(Items from a dataset)
-*-
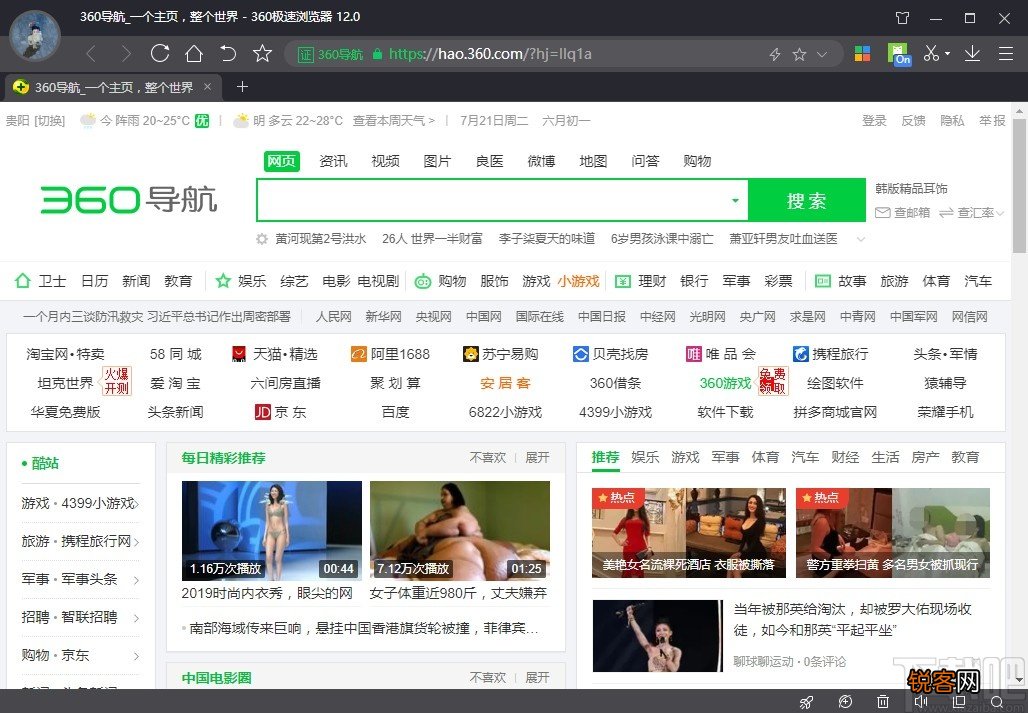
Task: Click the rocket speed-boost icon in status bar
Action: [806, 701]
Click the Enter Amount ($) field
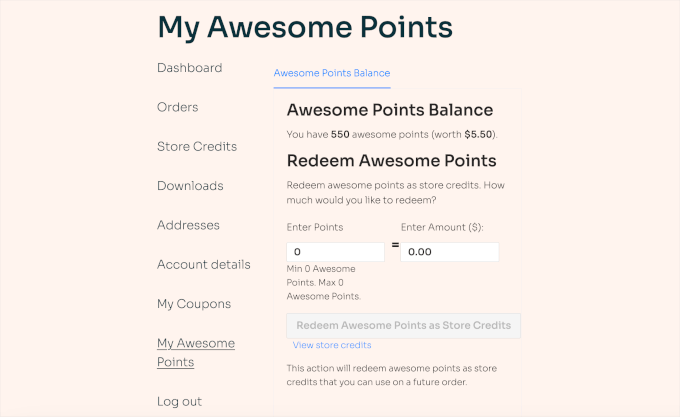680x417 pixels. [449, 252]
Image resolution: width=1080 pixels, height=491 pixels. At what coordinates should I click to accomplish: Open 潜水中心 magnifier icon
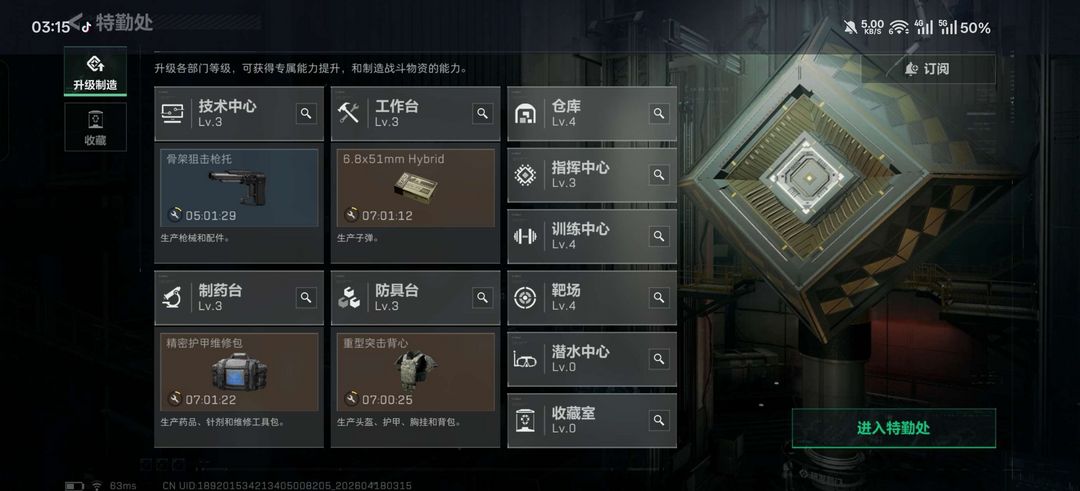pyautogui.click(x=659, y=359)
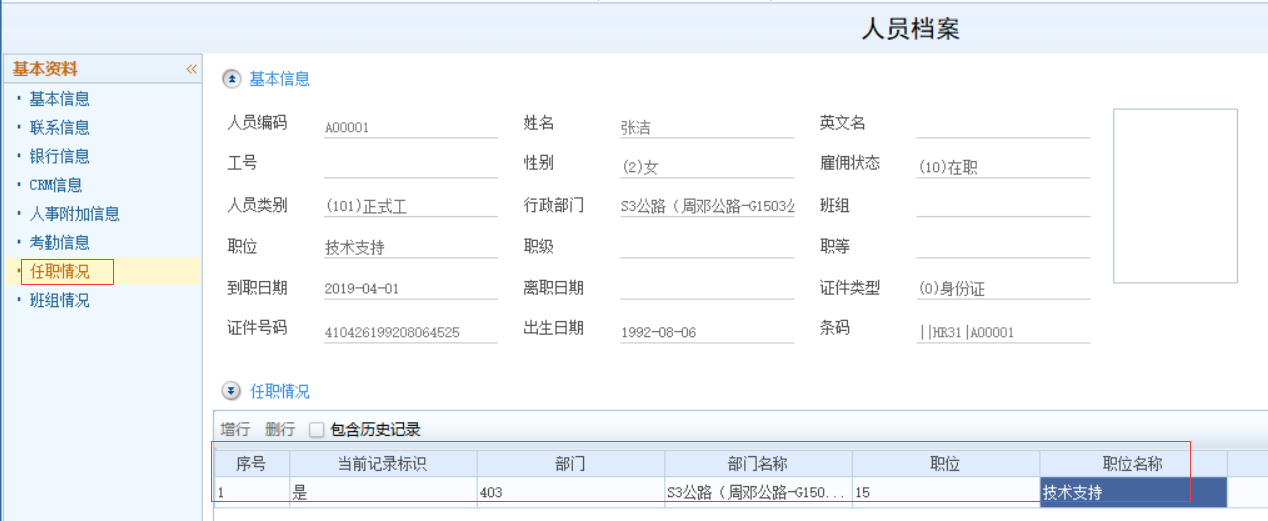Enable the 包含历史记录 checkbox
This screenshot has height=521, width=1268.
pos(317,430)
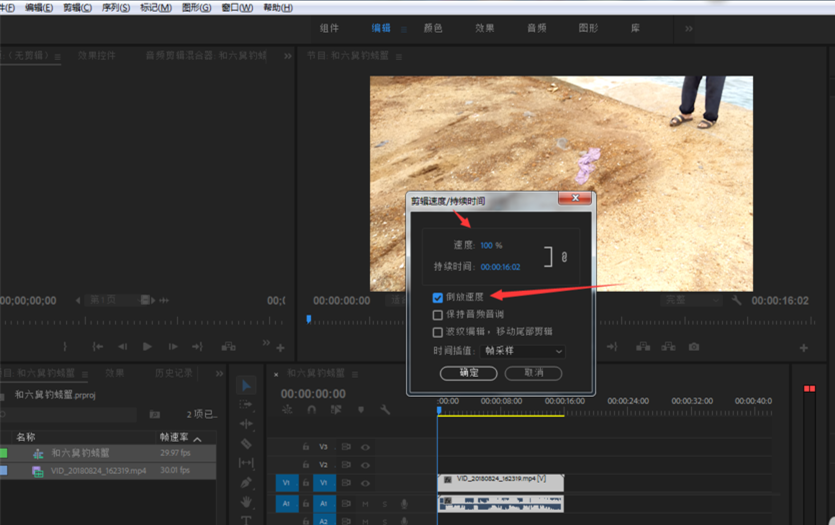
-*-
* **Goal of the exercise**
Extract only the lines from the one that contains "Click the Enter Amount ($) field" through the end of the records, inclusive, and omit every picture.

* **Answer for this exercise**
Click the Enter Amount ($) field
680x417 pixels. [449, 252]
Image resolution: width=1080 pixels, height=491 pixels. At what coordinates should I click to accomplish: Open 潜水中心 magnifier icon
pyautogui.click(x=659, y=359)
Enable the 包含历史记录 checkbox
This screenshot has height=521, width=1268.
pos(317,430)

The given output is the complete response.